I'm not entirely convinced of everything that caphill is stating. He does have many good points, but I think it's easy to get hung up on the idea that "costs more = better quality". The lower priced Marantz processors are very good designs, but they do have their "warm" Marantz sound. Nothing wrong with that. Big power supply and lots of localized power supply filtering, discrete analog output stages.
The Meridian / Dataset / Trinnov are all seriously expensive, but they make their money on a combination of perception, DSP processing and upgradability. As far as I have been able to investigate, both Meridian and Trinnov still use op-amp based analog stages. The Dataset has massive amounts of DSP (6 individual ARC DSP processing chips), but I don't think they have really put much into the analog stages. Datasat really came from a movie theater product, which has completely different and complex sound processing requirements.
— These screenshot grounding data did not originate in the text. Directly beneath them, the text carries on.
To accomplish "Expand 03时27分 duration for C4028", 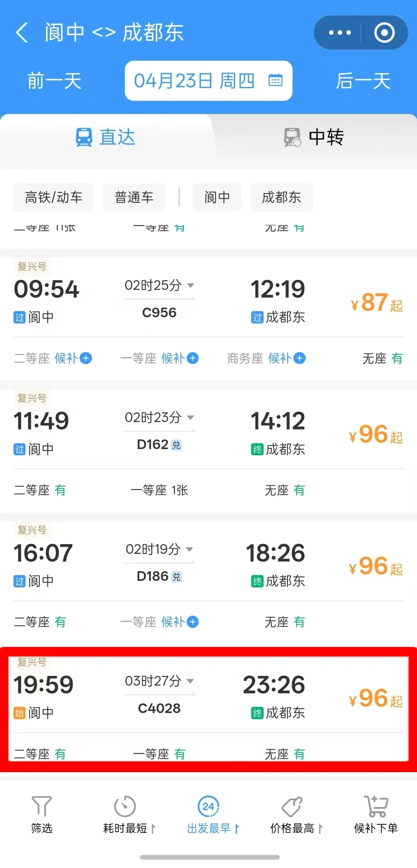I will tap(190, 681).
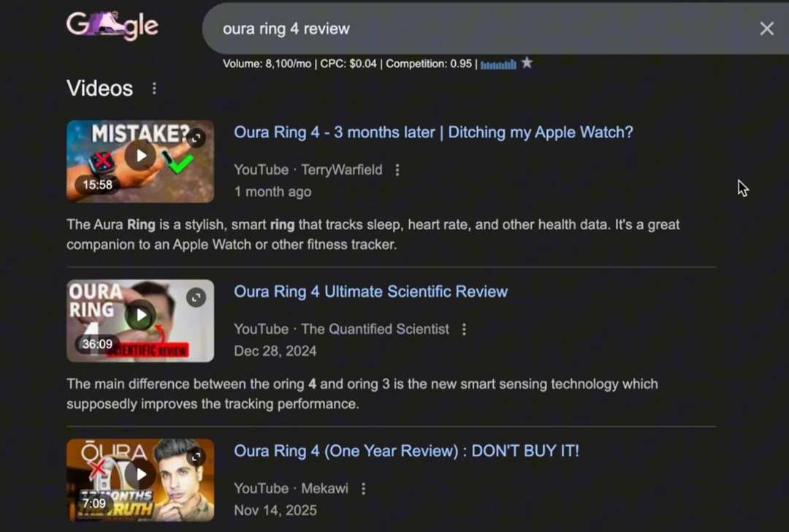The height and width of the screenshot is (532, 789).
Task: Play the TerryWarfield video thumbnail
Action: coord(140,156)
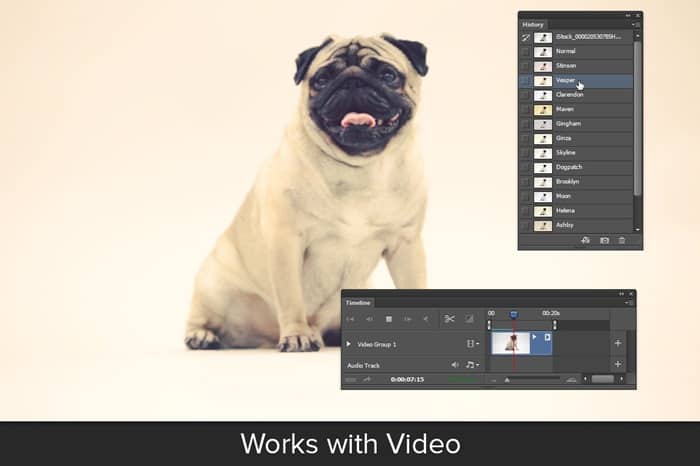Toggle history brush source box for Normal
Screen dimensions: 700x466
coord(525,52)
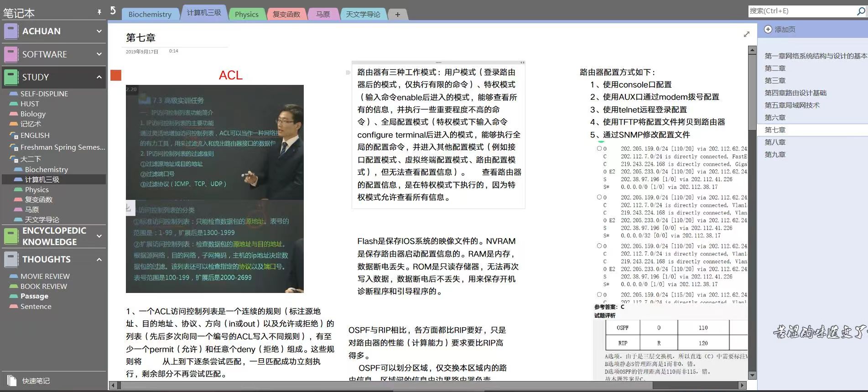Add a new section with plus tab

tap(397, 15)
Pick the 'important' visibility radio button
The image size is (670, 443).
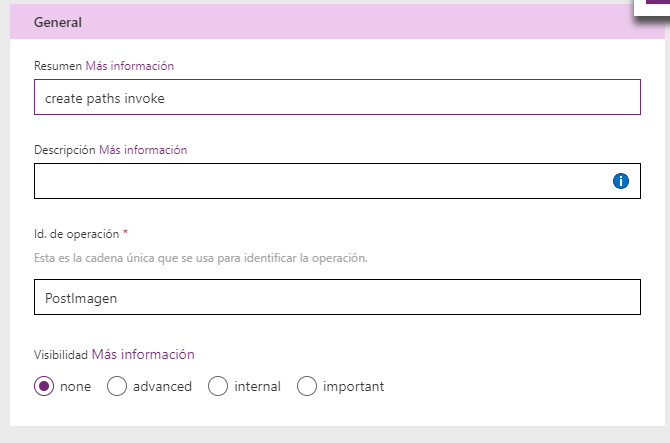click(x=307, y=386)
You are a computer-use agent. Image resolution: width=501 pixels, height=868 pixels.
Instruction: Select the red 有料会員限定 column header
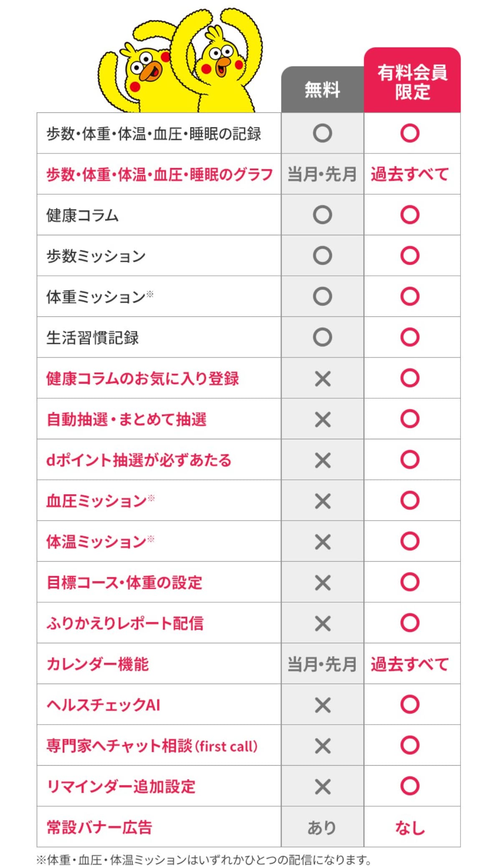pyautogui.click(x=412, y=81)
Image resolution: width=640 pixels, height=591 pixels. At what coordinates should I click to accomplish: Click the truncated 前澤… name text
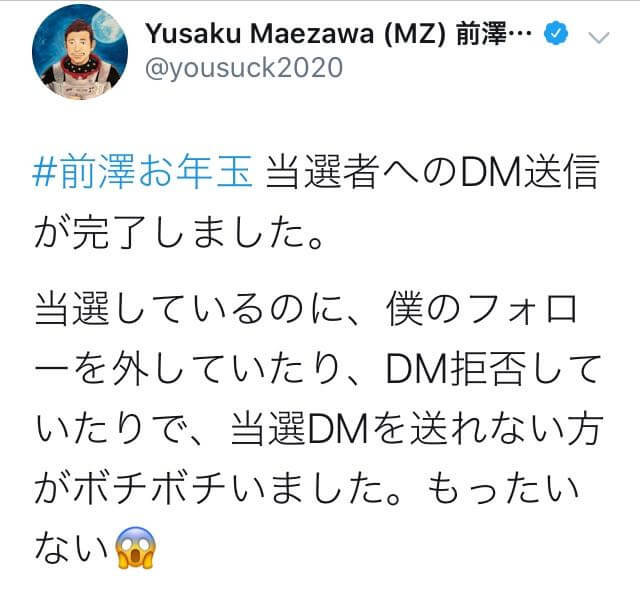[x=494, y=33]
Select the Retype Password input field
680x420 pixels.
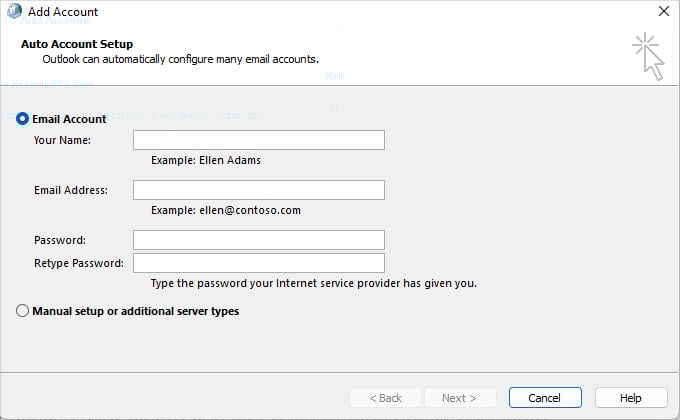pos(258,263)
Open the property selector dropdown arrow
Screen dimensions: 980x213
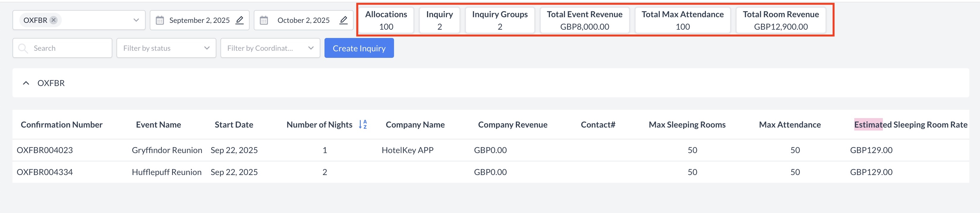(136, 20)
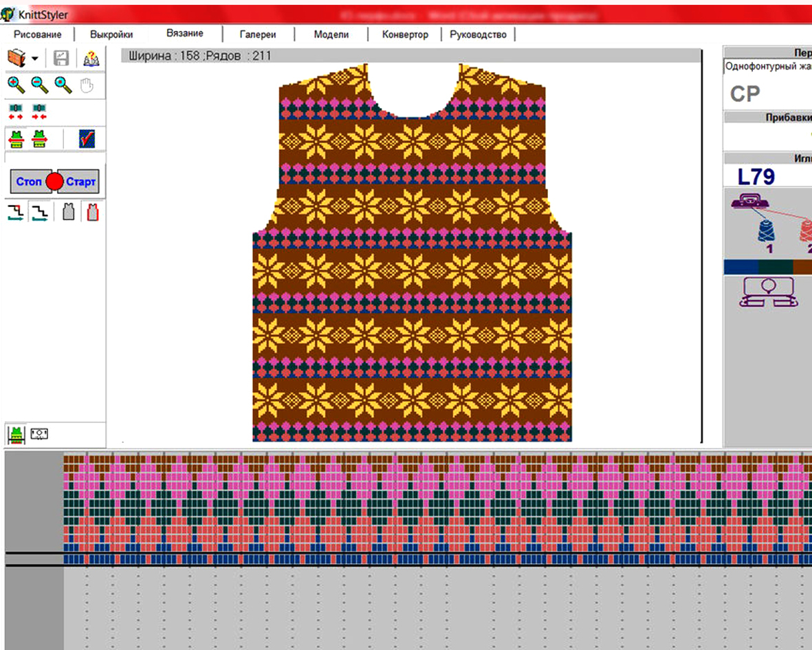Click the zoom reset magnifier icon
The image size is (812, 650).
click(63, 85)
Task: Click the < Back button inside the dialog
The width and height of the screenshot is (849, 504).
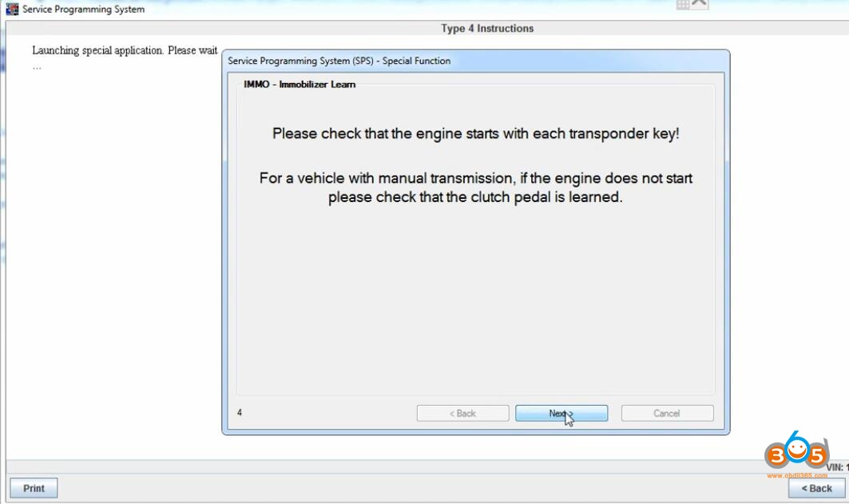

I remember reading posts from someone who had a Meridian processor and had a Datasat brought in for demo in his house, completely with a Datasat engineer to calibrate. The end result was nice, but he did not feel that the Datasat offered him anything over the Meridian in sound quality.
The Bryston SP3 does have some pretty nice Class A discrete analog stages, but again it is a different sound. I have had the SP3 and it is very laid back. Massive amounts of bass, but the mids/highs just don't have impact. I think the digital/DAC card is compromised as well - they used an off-the-shelf DSP/DAC card instead of designing their own. Bryston definitely sounds decent, but not my cup of tea.
In all of my testing, Class A discrete analog stages always were superior over normal op-amp based. But you need to have a system that has the resolution to show this difference. That being said, there are also different flavors of Class A sonic signature (Krell vs Bryston vs Pass Labs, etc.). It really depends on the sound you're looking for.
The Classe SSP and Sigma are very nice processors, but they do use the LM4562 op amp for audio stages (which is same as LM49720). Although it is in a fully balanced configuration. I think the Classe stuff would probably be about the best you can get for resolution in an op-amp based processor without going to a Krell design (S1200).